Secret History of Vladimir Nabokov (2 page)

We met at Vladimir Nabokov’s house and began to work our way up the Neva, heading first to the Peter and Paul Fortress, where so many writers and revolutionaries had been incarcerated. A Nabokov had once been its commander. Standing in a pitch-black cell, Fedor dug in his pocket for a lighter and talked about history. He was young enough not to remember life in the Soviet Union.

We walked back out into the sunlight and made our way farther along the river. My guidebook also listed a penal museum at Kresty Prison, where Nabokov’s father had been sentenced to solitary confinement in 1908 under Tsar Nicholas II.

Fedor seemed uncertain about going at first—he had never heard of a museum there—but agreed to take me anyway.
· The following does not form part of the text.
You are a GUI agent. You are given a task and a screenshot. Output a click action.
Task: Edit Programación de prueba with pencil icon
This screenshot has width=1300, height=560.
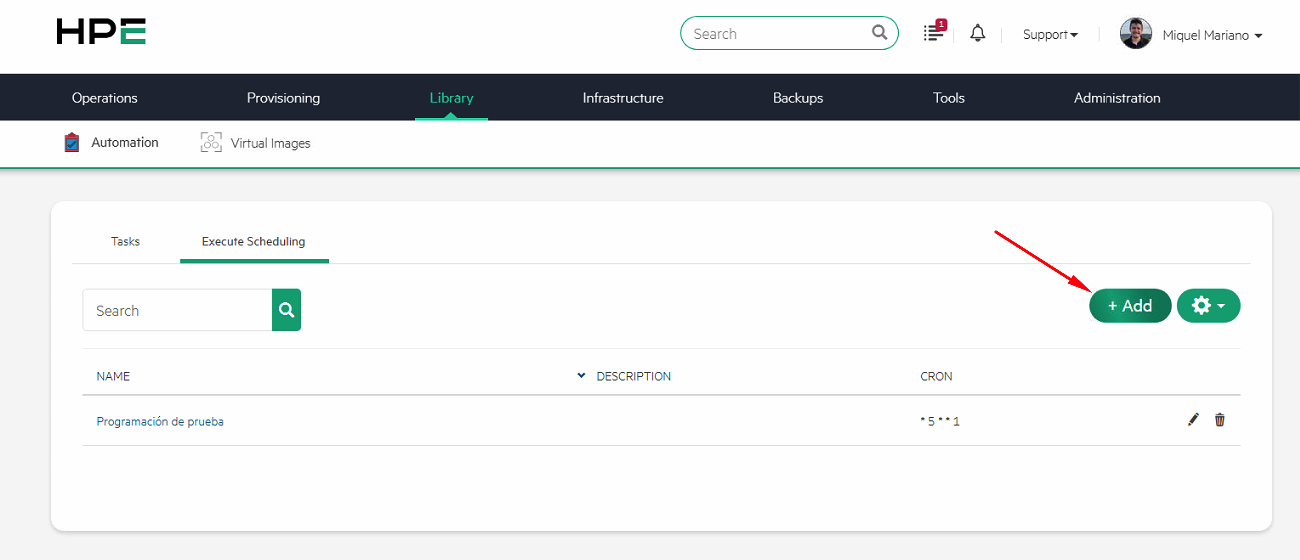click(1193, 420)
As we talked on the way, I realized he was trying to explain that Kresty was still a prison, an operational prison, and, as such, was someplace that most people would rather not go.

He was still game, however, so we kept walking until we came to Kresty’s red brick perimeter walls and buildings. When Nabokov’s father had served his sentence, the facility’s innovative design was celebrated for its modern approach to incarceration; but by 2010 its buildings looked like factories or tenements in the heart of any
mid-size American city, with some ornate brick flourishes added. It is today the largest functioning prison in Europe.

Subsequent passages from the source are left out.